When I first arrived in my host community Palmarin Facao, Senegal, in the beginning of October, I started working as a nurse at the “Poste de Sante de Palmarin Facao et Centre de Planification Familiale” (The Palmarin/Facao Health Clinic and Family Planning Center). Pape Ndiaye, the sole doctor on staff, and Cecile, my one fellow nurse on staff, displayed immense Senegalese Teranga (hospitality) by welcoming me graciously onto the team.
Now as someone whose high school GPA always dipped significantly due to my math and science grades, I surprised myself by not only enjoying but excelling in this apprenticeship. I was having the time of my life learning about natural herb remedies, family planning, the few medicines readily available at the clinic, and the overall health care system in Senegal. A few weeks into my apprenticeship I was busy filling prescriptions, assisting in cleaning wounds, recording shots and immunizations, balancing the books, and occasionally, through persistent nagging, witnessing births.
One day we were treating the dozen victims of a horrific car accident, and the next welcoming a team of Spanish Dentists and Dental Hygienists who were providing a full day of free dental care for the people living in the Palmarin area. It seemed there was never a dull moment to be found.
Then a couple months ago the clinic started to slow down. As the rainy season came to a finish, so did the many cases of Malaria we saw to and treated every day.

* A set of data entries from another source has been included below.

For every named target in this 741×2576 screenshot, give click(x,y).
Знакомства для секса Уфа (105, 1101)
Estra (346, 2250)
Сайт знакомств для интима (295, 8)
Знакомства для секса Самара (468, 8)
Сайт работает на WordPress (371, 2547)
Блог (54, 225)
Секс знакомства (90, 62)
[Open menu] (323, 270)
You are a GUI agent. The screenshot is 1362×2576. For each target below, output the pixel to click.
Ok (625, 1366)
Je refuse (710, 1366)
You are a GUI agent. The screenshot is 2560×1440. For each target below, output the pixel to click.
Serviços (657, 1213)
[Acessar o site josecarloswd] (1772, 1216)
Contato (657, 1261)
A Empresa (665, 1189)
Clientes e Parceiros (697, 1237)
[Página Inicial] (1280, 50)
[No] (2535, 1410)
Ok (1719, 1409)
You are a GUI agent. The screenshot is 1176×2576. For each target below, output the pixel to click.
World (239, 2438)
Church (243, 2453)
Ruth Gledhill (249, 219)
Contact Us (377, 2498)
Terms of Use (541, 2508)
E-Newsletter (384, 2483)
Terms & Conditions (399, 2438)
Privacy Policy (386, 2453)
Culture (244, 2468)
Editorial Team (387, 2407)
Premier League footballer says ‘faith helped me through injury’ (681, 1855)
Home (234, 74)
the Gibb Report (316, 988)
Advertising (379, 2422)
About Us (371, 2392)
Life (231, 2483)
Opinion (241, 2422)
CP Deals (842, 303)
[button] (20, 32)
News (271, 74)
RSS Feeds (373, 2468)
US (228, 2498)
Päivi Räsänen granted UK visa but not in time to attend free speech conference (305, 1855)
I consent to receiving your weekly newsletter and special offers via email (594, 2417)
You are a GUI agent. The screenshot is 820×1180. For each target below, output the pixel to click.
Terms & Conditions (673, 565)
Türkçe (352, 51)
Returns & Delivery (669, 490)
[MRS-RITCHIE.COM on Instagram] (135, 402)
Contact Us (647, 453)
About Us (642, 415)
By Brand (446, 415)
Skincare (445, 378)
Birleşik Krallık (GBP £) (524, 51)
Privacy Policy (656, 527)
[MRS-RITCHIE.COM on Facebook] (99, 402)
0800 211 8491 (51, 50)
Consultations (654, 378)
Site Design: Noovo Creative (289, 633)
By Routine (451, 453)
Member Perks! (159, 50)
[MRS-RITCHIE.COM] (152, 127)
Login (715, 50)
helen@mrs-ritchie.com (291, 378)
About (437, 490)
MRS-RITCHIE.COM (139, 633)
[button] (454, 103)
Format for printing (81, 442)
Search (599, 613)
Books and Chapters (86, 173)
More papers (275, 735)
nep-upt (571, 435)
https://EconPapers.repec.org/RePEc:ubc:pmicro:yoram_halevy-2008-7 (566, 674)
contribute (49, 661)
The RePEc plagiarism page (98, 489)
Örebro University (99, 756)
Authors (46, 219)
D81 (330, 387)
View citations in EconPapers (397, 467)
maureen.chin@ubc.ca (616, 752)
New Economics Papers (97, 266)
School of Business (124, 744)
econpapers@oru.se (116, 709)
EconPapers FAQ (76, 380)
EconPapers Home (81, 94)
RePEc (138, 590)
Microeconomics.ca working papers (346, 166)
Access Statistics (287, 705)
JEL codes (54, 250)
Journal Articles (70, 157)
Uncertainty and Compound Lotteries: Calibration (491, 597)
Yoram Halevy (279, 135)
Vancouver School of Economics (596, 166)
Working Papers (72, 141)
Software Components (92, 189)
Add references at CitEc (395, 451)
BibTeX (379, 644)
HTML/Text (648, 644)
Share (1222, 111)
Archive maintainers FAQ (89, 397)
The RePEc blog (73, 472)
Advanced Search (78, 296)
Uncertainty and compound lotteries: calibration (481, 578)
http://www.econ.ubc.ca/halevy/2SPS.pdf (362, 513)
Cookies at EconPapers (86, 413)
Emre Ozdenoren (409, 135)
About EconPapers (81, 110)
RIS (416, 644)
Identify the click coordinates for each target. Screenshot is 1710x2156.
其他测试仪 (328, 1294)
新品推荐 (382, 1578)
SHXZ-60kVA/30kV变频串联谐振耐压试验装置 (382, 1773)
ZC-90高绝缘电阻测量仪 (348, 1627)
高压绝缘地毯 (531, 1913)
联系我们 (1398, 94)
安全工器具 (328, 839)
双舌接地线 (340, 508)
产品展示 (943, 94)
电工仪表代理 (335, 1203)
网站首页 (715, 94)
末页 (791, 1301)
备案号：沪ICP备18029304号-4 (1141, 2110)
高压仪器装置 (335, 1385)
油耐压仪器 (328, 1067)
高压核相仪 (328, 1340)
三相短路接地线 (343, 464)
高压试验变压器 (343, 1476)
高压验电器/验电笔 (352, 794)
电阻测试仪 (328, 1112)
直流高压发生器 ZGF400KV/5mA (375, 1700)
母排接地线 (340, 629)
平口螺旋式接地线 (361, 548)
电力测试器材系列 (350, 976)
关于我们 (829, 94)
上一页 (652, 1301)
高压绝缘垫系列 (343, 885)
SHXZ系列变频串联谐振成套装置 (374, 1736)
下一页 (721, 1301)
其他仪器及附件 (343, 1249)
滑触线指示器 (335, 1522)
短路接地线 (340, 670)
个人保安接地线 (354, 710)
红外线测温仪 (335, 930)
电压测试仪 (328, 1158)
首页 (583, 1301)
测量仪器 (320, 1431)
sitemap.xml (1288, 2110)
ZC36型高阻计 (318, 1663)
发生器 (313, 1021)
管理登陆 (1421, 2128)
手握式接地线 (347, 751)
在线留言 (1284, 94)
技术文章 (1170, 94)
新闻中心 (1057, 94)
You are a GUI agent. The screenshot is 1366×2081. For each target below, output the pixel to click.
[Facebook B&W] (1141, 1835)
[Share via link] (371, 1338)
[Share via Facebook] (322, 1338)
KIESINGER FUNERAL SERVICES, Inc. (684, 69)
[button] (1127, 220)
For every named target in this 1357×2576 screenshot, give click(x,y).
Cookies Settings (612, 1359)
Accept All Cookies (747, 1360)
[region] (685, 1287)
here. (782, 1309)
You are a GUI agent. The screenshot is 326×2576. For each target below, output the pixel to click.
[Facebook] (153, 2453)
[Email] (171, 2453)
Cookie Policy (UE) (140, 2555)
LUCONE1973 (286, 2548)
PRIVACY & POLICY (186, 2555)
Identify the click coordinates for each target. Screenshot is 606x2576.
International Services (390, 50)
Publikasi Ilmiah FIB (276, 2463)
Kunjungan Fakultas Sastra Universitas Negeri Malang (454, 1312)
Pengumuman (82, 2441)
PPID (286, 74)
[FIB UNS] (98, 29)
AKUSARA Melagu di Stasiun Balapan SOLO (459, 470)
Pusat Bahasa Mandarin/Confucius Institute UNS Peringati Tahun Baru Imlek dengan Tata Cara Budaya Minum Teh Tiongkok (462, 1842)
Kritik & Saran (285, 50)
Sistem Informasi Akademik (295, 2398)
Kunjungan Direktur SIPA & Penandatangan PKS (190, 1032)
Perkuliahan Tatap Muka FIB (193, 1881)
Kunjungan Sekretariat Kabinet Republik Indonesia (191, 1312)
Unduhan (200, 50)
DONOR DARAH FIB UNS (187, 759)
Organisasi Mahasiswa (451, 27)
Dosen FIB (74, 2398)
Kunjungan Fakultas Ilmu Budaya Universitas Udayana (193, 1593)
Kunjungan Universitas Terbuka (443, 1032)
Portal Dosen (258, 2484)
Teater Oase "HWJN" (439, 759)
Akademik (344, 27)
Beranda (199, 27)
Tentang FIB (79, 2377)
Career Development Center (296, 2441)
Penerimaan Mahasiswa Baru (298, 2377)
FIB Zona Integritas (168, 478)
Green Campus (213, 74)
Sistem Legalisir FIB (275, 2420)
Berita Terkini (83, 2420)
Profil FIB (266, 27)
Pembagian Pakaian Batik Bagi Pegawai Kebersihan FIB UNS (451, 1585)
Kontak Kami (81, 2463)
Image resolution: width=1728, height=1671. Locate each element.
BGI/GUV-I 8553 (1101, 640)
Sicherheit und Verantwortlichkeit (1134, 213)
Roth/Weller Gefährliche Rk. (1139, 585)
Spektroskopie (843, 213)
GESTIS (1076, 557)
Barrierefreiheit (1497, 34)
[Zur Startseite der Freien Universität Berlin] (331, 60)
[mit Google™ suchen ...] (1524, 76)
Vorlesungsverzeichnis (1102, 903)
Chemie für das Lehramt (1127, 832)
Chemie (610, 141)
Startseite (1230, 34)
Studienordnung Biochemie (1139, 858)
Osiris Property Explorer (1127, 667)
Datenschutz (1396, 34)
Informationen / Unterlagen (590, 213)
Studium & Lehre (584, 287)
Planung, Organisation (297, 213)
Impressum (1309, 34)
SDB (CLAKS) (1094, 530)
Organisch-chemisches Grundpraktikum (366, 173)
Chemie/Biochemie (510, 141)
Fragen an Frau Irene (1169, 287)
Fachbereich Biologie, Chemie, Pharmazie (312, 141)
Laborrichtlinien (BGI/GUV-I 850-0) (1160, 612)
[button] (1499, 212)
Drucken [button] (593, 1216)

Even once I took on additional cleaning projects, I found myself with hours of free time and a much-too-strong bond with my Kindle. There was no way to get around the fact that my help wasn’t currently needed.
That’s when Hassana, one of Global Citizen Year’s field staff, came to Semira (a fellow Fellow in my village) and I with the option for another apprenticeship.
First a little background information.
Five different villages reside within the Palmarin area and overall it is home to 14 hotels and campsites. The hospitality and tourism sector of the economy brings in an enormous amount of income to this area of Senegal, and innumerable locals earn livings by owning or working at these establishments. Yet only a handful of these places have websites or any kind of online promotion; a rather problematic gap in marketing to tourists.
The “L’ecotourimse Centre” (Ecotourism Center) in Palmarin serves as a kind of middleman between the tourists and the hotels and campsites. However it also has no website and an extremely limited amount of information on these establishments and the services they offer.
This, Hassana said, is where we can help. Our project has taken the following form:
- Visit each hotel and campsite to conduct extensive interviews regarding anything a tourist would want to know about the establishment. Take pictures.
- Compile this information (in French and English) into a useful document for the use of the employees at the Ecotourism Center.
- Create a website (in French and English) for the Ecotourism Center in which each hotel and campsite can be successfully promoted.
- Train the employees at the Ecotourism Center to manage and update said website as need be.
This project was a big one to take on with barely a month and a half left in our homestays. There are moments when I get overwhelmed, because in the long run this project could benefit a lot of people. I don’t want to fail. I don’t want to let down my host family, neighbors, and friends. Whenever I get this feeling I make myself take a deep breath, relax, and remember the importance of taking things one day at a time.
“O dong o dong,” my host father will say. A little by little.